In uniform and in plainclothes, badges and handguns were in ample supply at Fort Hays State University.

But so were notebooks and iPads, whose owners were taking copious notes.

The event was a melting pot of teachers and school administrators and law enforcement officers, all of whom poured into the conference room to learn about dealing with something none of them hope to experience: an active shooter.

But Kansas Highway Patrol Trooper Matthew Mullen said that's a luxury neither law enforcement nor educators can afford.

"If you think this is someone else's problem," he said, "I strongly suggest you reconsider.

"Unspeakable violence does happen."

The active shooter seminar Monday, bringing together educators and law enforcement officers, is the second of three being conducted across the state by the KHP.

While Mullen detailed school shootings at Columbine, Colo., and at Virginia Tech, Blacksburg, Va., he said they can happen anywhere.

That's why schools and law enforcement agencies need a plan of action.

"Hoping is not a plan of action," he cautioned.

He also told of how the response has changed between the time of Columbine in 1999 and Virginia Tech in 2007.

• _Extracted records_:
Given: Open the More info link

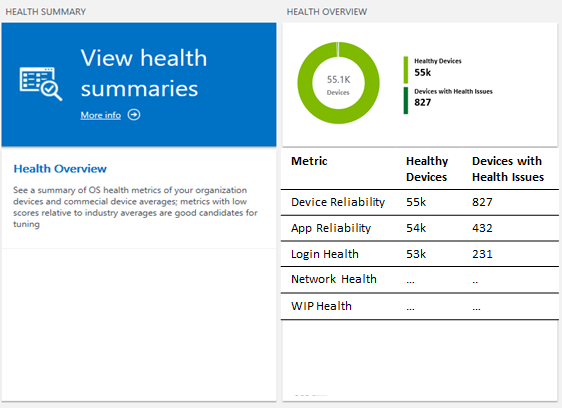Looking at the screenshot, I should tap(101, 115).
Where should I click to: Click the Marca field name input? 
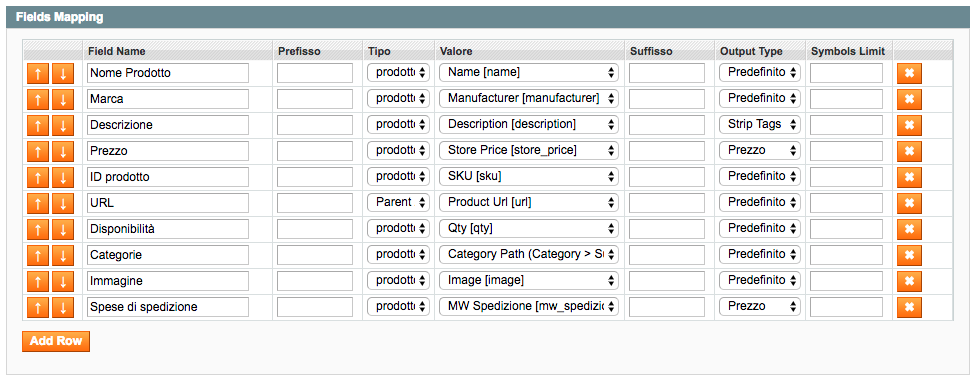point(168,99)
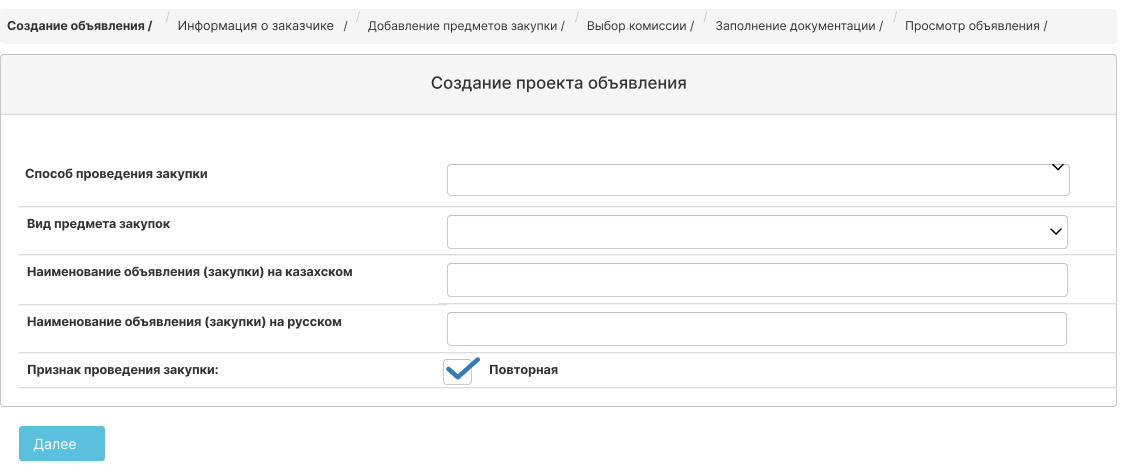
Task: Expand the Вид предмета закупок combo box
Action: point(757,231)
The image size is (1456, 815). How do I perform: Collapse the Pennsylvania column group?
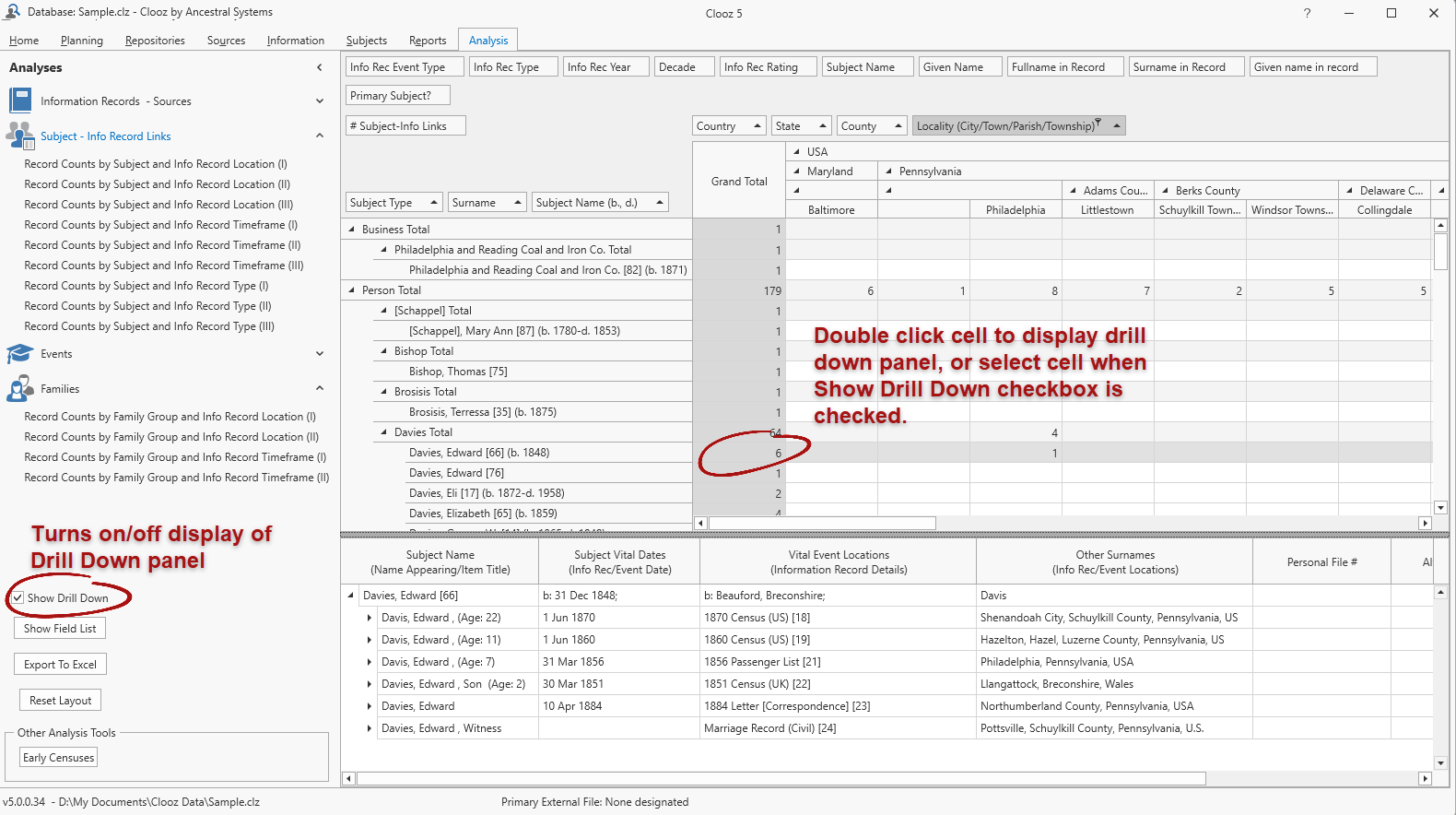888,171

• _Brief_: Please pick up the news story about the active shooter seminar at Fort Hays State University and continue it from its final sentence.

• _Output below_:
At Columbine, first responders waited until special teams were sent in. At Virginia, the response was immediate.

That's the approach now taken, as the push is to actively seek out the shooter.

He urged teachers to prepare "go bags," complete with medical supplies beyond typical bandages. It's also important to include a class roster.

It's the same for law enforcement, however.

"My combat effectiveness goes down when I run out of bullets," he said.

During the afternoon session, attended by law enforcement, officers were encouraged to develop similar bags, filled with ammunition and medical supplies.

Mullen pointed to a series of violent video games as the driving force behind why "our kids learn to kill and are liking it."

He pointed to games such as Grand Theft Auto, Natural Born Killer, Manhunt 2, a game that involves killing law enforcement officers if the player is captured, and Postal, which entails simply killing characters in the game.

Mullen said a survey suggested 30 percent of second-graders had played either Grand Theft Auto or Postal.

While he detailed many warning signs, Mullen suggested teachers ignore nothing.

"Please take all threats seriously," he said.